§ WORK TO BE COMPLETED
Please return the whole listing word for word.

§ INPUT FOR THIS TASK
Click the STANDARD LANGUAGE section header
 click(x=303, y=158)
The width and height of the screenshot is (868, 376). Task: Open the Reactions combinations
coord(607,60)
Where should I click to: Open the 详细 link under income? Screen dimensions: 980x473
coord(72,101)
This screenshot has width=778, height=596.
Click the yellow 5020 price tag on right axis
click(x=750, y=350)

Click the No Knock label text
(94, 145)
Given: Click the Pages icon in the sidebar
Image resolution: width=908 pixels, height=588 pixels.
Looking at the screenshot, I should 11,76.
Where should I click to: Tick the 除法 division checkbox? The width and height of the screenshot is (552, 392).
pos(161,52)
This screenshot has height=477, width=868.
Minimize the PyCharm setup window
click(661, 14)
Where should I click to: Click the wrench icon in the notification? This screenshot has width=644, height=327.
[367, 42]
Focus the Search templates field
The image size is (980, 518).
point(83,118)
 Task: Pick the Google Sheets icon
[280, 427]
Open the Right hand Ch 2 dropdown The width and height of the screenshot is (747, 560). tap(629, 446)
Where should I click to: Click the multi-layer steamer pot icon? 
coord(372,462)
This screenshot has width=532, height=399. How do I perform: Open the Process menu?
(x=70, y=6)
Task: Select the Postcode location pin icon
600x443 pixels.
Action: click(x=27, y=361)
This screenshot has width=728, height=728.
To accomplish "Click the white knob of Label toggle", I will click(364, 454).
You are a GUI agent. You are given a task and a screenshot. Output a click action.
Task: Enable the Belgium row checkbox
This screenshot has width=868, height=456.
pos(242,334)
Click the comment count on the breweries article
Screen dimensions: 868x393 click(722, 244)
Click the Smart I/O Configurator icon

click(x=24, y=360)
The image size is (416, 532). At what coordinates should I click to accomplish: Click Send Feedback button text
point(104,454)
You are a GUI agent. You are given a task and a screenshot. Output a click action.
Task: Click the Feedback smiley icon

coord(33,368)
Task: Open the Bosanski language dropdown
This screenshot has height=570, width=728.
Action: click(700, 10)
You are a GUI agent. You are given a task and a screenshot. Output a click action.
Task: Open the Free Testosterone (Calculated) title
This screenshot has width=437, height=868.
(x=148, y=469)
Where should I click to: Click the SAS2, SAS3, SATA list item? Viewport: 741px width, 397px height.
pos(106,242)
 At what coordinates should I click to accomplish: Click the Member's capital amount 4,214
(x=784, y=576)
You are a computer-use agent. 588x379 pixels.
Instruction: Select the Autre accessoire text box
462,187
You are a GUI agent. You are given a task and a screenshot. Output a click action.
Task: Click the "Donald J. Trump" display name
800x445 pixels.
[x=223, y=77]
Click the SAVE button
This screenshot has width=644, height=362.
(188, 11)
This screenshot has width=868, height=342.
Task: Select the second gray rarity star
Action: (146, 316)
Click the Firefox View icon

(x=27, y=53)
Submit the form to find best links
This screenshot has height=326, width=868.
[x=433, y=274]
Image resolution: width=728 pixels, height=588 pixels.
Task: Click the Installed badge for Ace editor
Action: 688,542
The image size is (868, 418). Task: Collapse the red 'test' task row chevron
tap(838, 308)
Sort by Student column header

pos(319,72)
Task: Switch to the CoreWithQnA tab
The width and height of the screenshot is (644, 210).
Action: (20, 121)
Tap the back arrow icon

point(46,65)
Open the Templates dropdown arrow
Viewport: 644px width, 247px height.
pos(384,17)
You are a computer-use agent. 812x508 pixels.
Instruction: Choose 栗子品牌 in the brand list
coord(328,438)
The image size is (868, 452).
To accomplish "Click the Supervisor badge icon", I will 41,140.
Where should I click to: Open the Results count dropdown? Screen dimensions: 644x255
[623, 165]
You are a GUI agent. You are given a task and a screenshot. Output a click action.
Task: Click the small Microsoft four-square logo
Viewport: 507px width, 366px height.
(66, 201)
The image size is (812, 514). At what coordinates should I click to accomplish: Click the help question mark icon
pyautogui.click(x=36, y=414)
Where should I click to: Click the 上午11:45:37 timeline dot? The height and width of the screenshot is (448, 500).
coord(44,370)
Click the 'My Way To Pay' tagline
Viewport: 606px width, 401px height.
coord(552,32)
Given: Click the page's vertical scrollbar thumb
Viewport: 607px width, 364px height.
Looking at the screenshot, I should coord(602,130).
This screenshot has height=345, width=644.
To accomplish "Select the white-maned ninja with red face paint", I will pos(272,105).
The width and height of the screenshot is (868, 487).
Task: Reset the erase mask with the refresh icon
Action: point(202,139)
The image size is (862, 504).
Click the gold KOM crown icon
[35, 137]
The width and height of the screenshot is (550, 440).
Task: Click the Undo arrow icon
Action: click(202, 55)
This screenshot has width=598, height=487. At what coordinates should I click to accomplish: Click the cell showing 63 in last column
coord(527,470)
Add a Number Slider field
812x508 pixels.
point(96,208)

§ EXERCISE RESPONSE
Click the STANDARD LANGUAGE section header
 click(x=303, y=158)
The width and height of the screenshot is (868, 376). Task: Open the Reactions combinations
coord(607,60)
Where should I click to: Open the 详细 link under income? Screen dimensions: 980x473
coord(72,101)
This screenshot has width=778, height=596.
Click the yellow 5020 price tag on right axis
click(x=750, y=350)

Click the No Knock label text
(94, 145)
Given: Click the Pages icon in the sidebar
Image resolution: width=908 pixels, height=588 pixels.
Looking at the screenshot, I should 11,76.
Where should I click to: Tick the 除法 division checkbox? The width and height of the screenshot is (552, 392).
pos(161,52)
This screenshot has height=477, width=868.
Minimize the PyCharm setup window
click(661, 14)
Where should I click to: Click the wrench icon in the notification? This screenshot has width=644, height=327.
[367, 42]
Focus the Search templates field
The image size is (980, 518).
point(83,118)
 Task: Pick the Google Sheets icon
[280, 427]
Open the Right hand Ch 2 dropdown The width and height of the screenshot is (747, 560). tap(629, 446)
Where should I click to: Click the multi-layer steamer pot icon? 
coord(372,462)
This screenshot has width=532, height=399. How do I perform: Open the Process menu?
(x=70, y=6)
Task: Select the Postcode location pin icon
600x443 pixels.
Action: click(x=27, y=361)
This screenshot has width=728, height=728.
To accomplish "Click the white knob of Label toggle", I will click(364, 454).
You are a GUI agent. You are given a task and a screenshot. Output a click action.
Task: Enable the Belgium row checkbox
This screenshot has width=868, height=456.
pos(242,334)
Click the comment count on the breweries article
Screen dimensions: 868x393 click(722, 244)
Click the Smart I/O Configurator icon

click(x=24, y=360)
The image size is (416, 532). At what coordinates should I click to accomplish: Click Send Feedback button text
point(104,454)
You are a GUI agent. You are given a task and a screenshot. Output a click action.
Task: Click the Feedback smiley icon

coord(33,368)
Task: Open the Bosanski language dropdown
This screenshot has height=570, width=728.
Action: click(700, 10)
You are a GUI agent. You are given a task and a screenshot. Output a click action.
Task: Open the Free Testosterone (Calculated) title
This screenshot has width=437, height=868.
(x=148, y=469)
Where should I click to: Click the SAS2, SAS3, SATA list item? Viewport: 741px width, 397px height.
pos(106,242)
 At what coordinates should I click to accomplish: Click the Member's capital amount 4,214
(x=784, y=576)
You are a computer-use agent. 588x379 pixels.
Instruction: Select the Autre accessoire text box
462,187
You are a GUI agent. You are given a task and a screenshot. Output a click action.
Task: Click the "Donald J. Trump" display name
800x445 pixels.
[x=223, y=77]
Click the SAVE button
This screenshot has width=644, height=362.
(188, 11)
This screenshot has width=868, height=342.
Task: Select the second gray rarity star
Action: (146, 316)
Click the Firefox View icon

(x=27, y=53)
Submit the form to find best links
This screenshot has height=326, width=868.
[x=433, y=274]
Image resolution: width=728 pixels, height=588 pixels.
Task: Click the Installed badge for Ace editor
Action: 688,542
The image size is (868, 418). Task: Collapse the red 'test' task row chevron
tap(838, 308)
Sort by Student column header

pos(319,72)
Task: Switch to the CoreWithQnA tab
The width and height of the screenshot is (644, 210).
Action: (20, 121)
Tap the back arrow icon

point(46,65)
Open the Templates dropdown arrow
Viewport: 644px width, 247px height.
pos(384,17)
You are a computer-use agent. 812x508 pixels.
Instruction: Choose 栗子品牌 in the brand list
coord(328,438)
The image size is (868, 452).
To accomplish "Click the Supervisor badge icon", I will 41,140.
Where should I click to: Open the Results count dropdown? Screen dimensions: 644x255
[623, 165]
You are a GUI agent. You are given a task and a screenshot. Output a click action.
Task: Click the small Microsoft four-square logo
Viewport: 507px width, 366px height.
(66, 201)
The image size is (812, 514). At what coordinates should I click to accomplish: Click the help question mark icon
pyautogui.click(x=36, y=414)
Where should I click to: Click the 上午11:45:37 timeline dot? The height and width of the screenshot is (448, 500).
coord(44,370)
Click the 'My Way To Pay' tagline
Viewport: 606px width, 401px height.
coord(552,32)
Given: Click the page's vertical scrollbar thumb
Viewport: 607px width, 364px height.
Looking at the screenshot, I should coord(602,130).
This screenshot has height=345, width=644.
To accomplish "Select the white-maned ninja with red face paint", I will pos(272,105).
The width and height of the screenshot is (868, 487).
Task: Reset the erase mask with the refresh icon
Action: point(202,139)
The image size is (862, 504).
Click the gold KOM crown icon
[35, 137]
The width and height of the screenshot is (550, 440).
Task: Click the Undo arrow icon
Action: click(202, 55)
This screenshot has width=598, height=487. At what coordinates should I click to accomplish: Click the cell showing 63 in last column
coord(527,470)
Add a Number Slider field
812x508 pixels.
point(96,208)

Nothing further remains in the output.